Brantford, ON – This morning adorable toddler Liam O’Reilly, 3, declared that Daylight Saving Time was a fucking joke and he would arise at his normal hour, even if that was technically now in the middle of the night.
“Daylight Saving Time is nothing but an ancient relic of an agrarian society that we have long since outgrown, and I refuse to be bound by it’s ridiculous constraints,” whispered O’Reilly into your ear at 5:15am. “Now wake up and take in the glorious as fuck sunrise with me and celebrate our freedom from our farmer overlords.”

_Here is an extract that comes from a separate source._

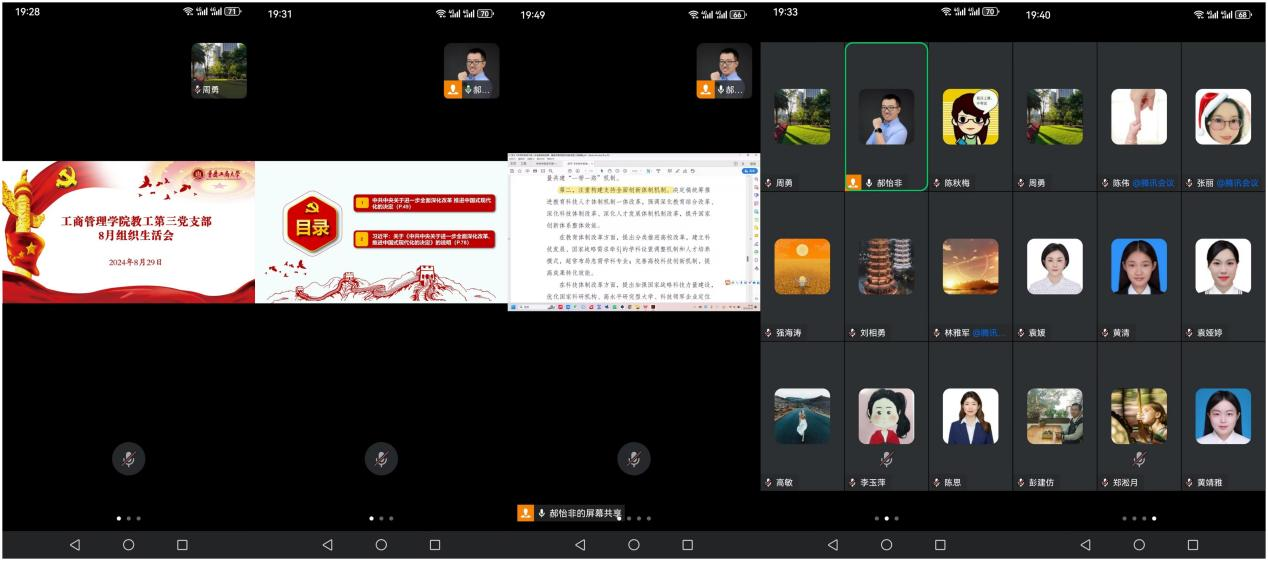Tap the battery indicator showing 66
This screenshot has height=561, width=1268.
738,14
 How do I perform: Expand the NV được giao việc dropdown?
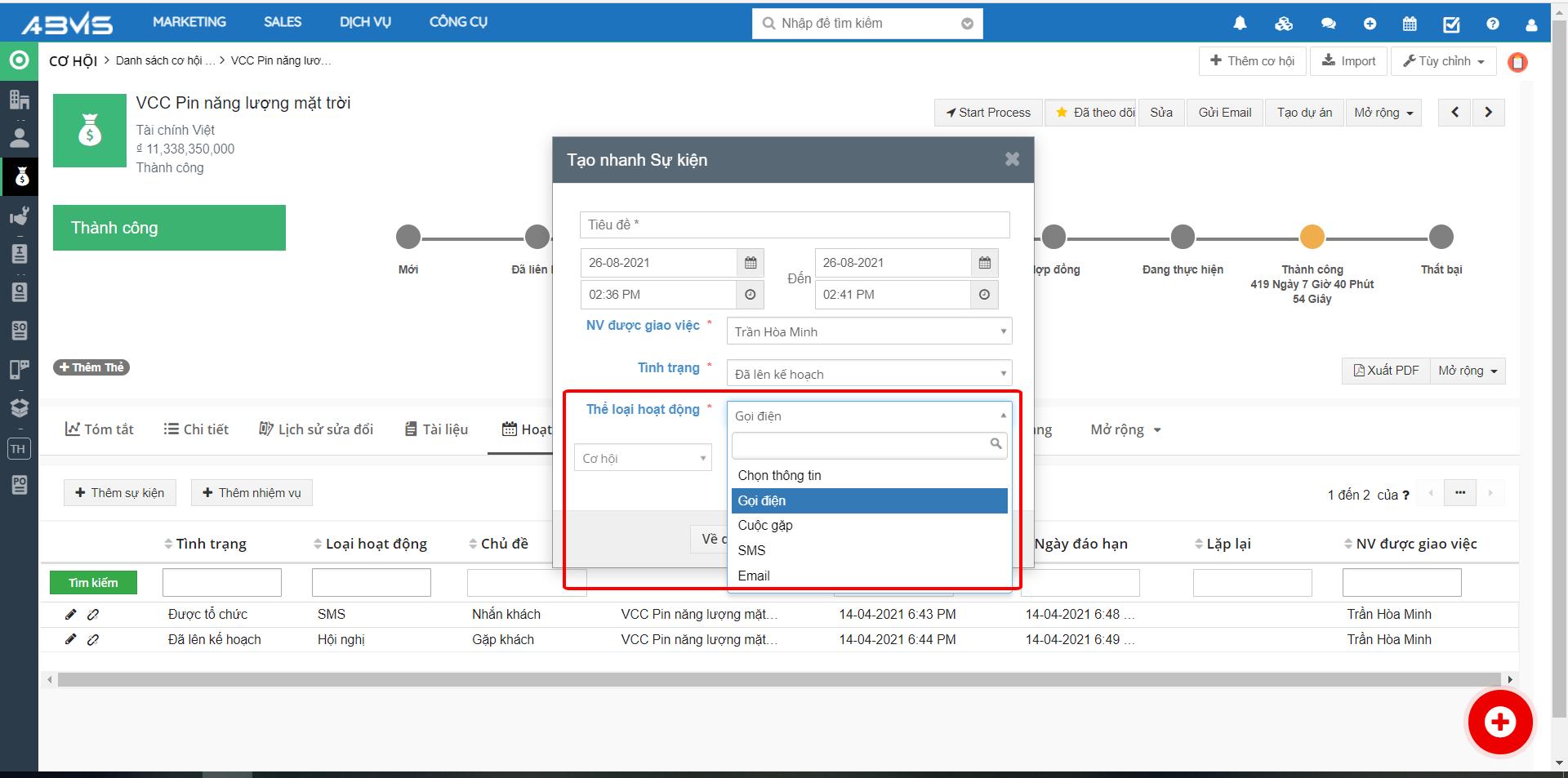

“Also, can I have some juice?”
Toddlers across the country have expressed their refusal to obey the clock arbitrarily moving back an hour. As not all were able to find the words like Liam some chose to simply run into their parent’s dark bedroom and jump directly onto their father’s testicles or mother’s breasts.
“Get up Get up Get up Get up Get up Get up Get up Get up Get up Get up Get up Get up Get up Get up Get up Get up Get up Get up GEEEEEEETTTTTTTTTTTTT UPPPPPPPPPPPPPPPPP!” said Cindy, 4, from Chatham, summing up toddlers’ feelings on the subject nicely.
In related news, the nation’s dogs announced that they were fine with Daylight Saving Time, but just fyi they took a shit on your living room rug.